At the high (and highest) end, Nordstrom is the clear leader, and not just because it’s known for great customer service. “Nordstrom is better than everybody on a lot of levels,” Dennis says. Not only has the Seattle-based company invested heavily in outside e-commerce ventures – buying up flash sales site Hautelook in 2011, and men’s shopping service Trunk Club in 2014 – it has also worked hard to diversify the brands it sells in store. One of the biggest challenges facing department stores, from discount to luxury, is product differentiation. Post-recession, department stores became more conservative with their buys, not only by putting in smaller orders (as Vince noted) but also by making safer sartorial bets. Nordstrom did almost the opposite, hiring former Opening Ceremony buyer Olivia Kim as director of creative projects. Her monthly shop-in-shops, called “Pop-In@Nordstrom” offer a cool-kid assortment not typically seen at even the most upscale malls. Right now, you can buy Chromat bustier tops and Karen Kimmel notebooks in her festival-inspired pop-up.

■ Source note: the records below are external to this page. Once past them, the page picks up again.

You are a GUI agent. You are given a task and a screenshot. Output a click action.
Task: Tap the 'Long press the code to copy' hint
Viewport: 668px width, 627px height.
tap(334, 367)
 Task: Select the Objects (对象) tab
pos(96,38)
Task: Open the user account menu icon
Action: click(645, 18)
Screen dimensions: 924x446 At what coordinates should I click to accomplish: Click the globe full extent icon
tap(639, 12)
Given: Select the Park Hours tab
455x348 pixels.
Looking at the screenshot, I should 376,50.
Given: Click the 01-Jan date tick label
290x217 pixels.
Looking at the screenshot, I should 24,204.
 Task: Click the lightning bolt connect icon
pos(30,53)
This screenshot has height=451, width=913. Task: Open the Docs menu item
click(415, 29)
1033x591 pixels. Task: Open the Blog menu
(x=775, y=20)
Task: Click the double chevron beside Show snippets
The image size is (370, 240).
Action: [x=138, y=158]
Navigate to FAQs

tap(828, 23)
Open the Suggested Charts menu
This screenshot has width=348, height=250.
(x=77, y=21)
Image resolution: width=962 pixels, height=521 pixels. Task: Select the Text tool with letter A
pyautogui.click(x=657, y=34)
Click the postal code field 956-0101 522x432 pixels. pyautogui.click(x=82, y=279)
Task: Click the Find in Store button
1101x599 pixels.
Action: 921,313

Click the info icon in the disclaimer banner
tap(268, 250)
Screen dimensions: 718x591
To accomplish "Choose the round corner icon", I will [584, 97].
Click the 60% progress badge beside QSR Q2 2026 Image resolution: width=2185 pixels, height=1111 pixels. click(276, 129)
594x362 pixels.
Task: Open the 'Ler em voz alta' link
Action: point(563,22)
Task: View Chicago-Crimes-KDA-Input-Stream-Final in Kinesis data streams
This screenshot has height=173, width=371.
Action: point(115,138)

To be sure, Kim’s projects only represent a small sliver of Nordstrom’s offerings, but other initiatives – including its design-your-own shoes kiosks, powered by e-tailer Shoes of Prey – give off a unique attitude. While some of Nordstrom’s more forward-thinking projects have not worked out – in February 2015, news broke that employees from its much-ballyhooed Innovation Lab had been reassigned – there’s no denying that it’s taking a “more holistic approach” to building a modern department store, says Weiss. Adds Sozzi, “Nordstrom has now become as much about what it offers in terms of merchandise, as what it does on the customer service front.” The company’s 2014 sales of $13 billion – an increase of nearly 8 percent from 2013 – beat expectations.
Nordstrom’s biggest competitors have made major changes in order to keep up. In September 2014, Neiman Marcus Group acquired Net-a-Porter competitor Mytheresa.com for an undisclosed sum, a move that signaled how serious the luxury department store is about its digital future. And Saks Fifth Avenue is in the midst of a major attempt at reinvention, which began with recently ousted Marigay McKee and will continue under new President Marc Metrick and Chief Merchant Tracy Margolies. Saks has done particularly well with its Off Fifth outlet stores, which saw a 15 percent increase in sales in 2014.
While every one of these retailers has its own set of problems, there are certain things that they all must consider. No matter the price point, the product needs to be unique. It also needs to be easily accessible across every channel. And the customer must be treated better, not only through great return policies and friendly salespeople but also through better-looking stores and more customized experiences. At the moment, retailers are spoiled for choice when it comes to the brands they can sell. But as more Internet-first, director-to-consumer labels start popping up – and turning a profit – that choice is destined to dwindle. Department stores need to make themselves attractive to brands, too.